I woke up to an alarm clock yesterday for the first time in two weeks. For those two weeks I hadn't needed one. I woke up to my nine month old grandson babbling, or sometimes crying just a bit because I was a little too slow. But always, come 7:00 a.m., he was standing in his crib, just barely tall enough to peek over the edge, anxious to start the day and to see who was coming to get him.

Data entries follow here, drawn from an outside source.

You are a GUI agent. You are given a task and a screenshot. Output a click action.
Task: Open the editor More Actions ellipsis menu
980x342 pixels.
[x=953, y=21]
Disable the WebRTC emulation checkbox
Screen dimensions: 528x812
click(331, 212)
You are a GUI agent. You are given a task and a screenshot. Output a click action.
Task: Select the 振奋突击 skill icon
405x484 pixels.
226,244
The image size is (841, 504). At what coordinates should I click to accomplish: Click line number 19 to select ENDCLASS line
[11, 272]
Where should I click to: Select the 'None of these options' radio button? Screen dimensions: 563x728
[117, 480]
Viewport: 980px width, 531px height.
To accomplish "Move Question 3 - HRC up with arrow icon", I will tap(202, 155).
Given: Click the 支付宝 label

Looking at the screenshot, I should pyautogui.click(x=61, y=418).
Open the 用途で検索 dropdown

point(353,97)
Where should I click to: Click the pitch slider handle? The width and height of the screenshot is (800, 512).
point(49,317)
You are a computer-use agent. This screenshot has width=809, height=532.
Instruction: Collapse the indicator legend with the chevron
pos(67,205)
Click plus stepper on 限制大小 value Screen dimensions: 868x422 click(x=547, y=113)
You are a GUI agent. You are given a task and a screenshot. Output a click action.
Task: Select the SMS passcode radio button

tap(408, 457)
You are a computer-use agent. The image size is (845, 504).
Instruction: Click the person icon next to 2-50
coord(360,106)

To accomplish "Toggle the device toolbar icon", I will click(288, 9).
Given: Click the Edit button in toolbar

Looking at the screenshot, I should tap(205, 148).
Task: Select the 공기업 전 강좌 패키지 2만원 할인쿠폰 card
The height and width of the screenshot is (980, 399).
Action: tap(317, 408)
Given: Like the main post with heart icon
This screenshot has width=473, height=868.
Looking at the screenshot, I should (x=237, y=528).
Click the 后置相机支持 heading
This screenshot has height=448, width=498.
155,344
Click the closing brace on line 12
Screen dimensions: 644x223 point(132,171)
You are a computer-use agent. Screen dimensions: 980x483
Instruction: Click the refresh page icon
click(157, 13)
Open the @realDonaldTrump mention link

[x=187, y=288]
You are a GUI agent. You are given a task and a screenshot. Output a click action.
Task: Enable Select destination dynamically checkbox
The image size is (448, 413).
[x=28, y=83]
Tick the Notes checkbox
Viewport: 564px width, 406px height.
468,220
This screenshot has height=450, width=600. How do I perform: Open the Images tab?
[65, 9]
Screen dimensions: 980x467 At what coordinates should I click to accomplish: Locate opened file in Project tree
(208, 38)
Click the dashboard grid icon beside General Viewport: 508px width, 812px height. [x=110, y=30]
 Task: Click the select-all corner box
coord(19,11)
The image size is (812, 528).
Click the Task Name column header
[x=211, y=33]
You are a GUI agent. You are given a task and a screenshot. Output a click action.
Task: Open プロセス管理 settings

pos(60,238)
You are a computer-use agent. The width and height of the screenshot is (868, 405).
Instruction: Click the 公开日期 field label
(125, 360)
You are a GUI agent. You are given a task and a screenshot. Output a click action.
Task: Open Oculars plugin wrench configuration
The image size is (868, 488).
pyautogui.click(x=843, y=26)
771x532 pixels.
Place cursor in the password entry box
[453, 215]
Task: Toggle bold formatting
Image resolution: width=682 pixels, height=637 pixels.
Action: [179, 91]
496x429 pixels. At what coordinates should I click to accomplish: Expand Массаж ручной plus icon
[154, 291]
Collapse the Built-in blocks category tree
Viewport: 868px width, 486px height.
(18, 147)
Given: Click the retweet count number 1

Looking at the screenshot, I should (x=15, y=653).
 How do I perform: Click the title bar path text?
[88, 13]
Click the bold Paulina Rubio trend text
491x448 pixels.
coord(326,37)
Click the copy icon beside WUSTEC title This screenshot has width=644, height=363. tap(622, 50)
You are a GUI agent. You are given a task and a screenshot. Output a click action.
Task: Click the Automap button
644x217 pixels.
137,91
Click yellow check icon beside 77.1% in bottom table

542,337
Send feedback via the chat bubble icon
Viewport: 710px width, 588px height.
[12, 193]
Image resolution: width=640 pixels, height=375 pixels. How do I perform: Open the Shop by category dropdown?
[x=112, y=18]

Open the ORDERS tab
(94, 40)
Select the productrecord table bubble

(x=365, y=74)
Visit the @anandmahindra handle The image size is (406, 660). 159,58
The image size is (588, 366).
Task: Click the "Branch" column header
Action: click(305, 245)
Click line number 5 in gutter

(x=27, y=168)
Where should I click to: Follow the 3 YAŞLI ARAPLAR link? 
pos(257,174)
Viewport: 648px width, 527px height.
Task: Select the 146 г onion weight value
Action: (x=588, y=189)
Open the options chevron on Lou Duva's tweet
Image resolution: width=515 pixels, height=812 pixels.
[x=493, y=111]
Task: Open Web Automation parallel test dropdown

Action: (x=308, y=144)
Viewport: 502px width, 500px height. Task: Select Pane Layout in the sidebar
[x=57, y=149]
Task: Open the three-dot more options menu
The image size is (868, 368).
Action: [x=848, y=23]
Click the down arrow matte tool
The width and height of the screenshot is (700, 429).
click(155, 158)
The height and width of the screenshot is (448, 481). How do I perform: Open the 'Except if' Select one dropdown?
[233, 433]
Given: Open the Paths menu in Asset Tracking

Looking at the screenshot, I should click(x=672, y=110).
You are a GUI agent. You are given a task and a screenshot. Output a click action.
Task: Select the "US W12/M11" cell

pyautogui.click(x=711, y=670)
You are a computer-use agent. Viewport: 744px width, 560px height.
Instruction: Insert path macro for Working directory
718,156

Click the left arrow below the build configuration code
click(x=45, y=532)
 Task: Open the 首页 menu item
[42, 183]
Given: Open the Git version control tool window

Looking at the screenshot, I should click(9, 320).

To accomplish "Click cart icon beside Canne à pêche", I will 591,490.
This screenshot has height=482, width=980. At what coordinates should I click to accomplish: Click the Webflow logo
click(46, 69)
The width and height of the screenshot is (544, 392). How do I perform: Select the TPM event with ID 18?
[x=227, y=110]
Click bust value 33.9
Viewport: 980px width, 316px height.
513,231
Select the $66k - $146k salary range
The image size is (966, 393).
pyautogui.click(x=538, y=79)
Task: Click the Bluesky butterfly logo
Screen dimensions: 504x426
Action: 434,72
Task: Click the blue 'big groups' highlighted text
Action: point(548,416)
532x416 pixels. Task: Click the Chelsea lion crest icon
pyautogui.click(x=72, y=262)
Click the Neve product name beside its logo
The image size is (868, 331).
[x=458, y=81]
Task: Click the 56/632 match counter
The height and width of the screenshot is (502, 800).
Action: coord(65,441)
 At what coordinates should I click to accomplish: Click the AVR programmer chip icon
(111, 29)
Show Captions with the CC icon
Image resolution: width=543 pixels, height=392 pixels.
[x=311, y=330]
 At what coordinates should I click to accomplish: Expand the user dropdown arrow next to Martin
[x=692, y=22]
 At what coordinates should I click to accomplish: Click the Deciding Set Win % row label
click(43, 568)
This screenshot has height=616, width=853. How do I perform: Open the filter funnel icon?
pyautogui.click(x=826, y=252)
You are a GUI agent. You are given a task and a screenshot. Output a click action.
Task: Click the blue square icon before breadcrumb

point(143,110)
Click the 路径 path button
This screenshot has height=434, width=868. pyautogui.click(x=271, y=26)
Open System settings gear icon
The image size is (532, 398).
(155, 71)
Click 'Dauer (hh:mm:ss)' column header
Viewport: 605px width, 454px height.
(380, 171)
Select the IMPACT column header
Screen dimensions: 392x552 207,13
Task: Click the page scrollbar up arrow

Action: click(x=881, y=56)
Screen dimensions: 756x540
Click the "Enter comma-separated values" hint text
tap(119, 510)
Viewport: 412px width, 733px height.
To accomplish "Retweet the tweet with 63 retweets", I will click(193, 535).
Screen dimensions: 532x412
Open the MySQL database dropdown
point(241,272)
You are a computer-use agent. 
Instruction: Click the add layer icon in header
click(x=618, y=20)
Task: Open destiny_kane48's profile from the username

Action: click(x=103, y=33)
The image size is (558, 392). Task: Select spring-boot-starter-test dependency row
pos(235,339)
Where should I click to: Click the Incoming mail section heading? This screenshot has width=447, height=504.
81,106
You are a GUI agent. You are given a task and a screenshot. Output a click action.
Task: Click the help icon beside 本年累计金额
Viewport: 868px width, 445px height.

For those two weeks I was the one who came. His pudgy arms would reach up, and a smile would take over his face. If not right away then just a bit later as we rested in the big bed together and practiced turning his "ba, ba, ba" babbles into a more interesting, "blah, blah, blah." Or while we practiced playing hide-n-seek, and he'd crawl off and hide behind the door, and I'd crawl up and find him, and he'd smile that open mouth smile or that closed mouth grin of pure delight at seeing me. And then squeal and take off again around the next corner. It was the same smile that I got every time I walked in the door after getting coffee from downstairs. He'd look up, smile, wiggle out of his mom's arms and come crawling, head down in some sort of instinctive aerodynamic pose to get him there quick.
It is a blessing that grandkids come at the very time when our own aging becomes more noticiable. When we find ourselves dealing with the loss of parents and friends and mobility, and the only climbing we do seems to be relegated to getting to the top branches of the family tree. When the two people who loved you first, and loved you most, are lost to time.
My own parents died several years ago within a span of 16 months. A few doors closed to me then--or at least they didn't beckon. The two people who could always be counted on to smile when I walked through wouldn't be there to tell me every time that it's been too long and that they were happy to see me no matter what.
I know that the smiles from my grandson aren't duplicates of the smiles from my parents--that those smiles are reserved for the ones we birthed. My grandson will grow up and all too soon find himself busy with legos, and soccer, and life. The day will come that he won't look up and won't see that I'm smiling on the other side.
For right now it doesn't seem cause for alarm. His smile woke me up.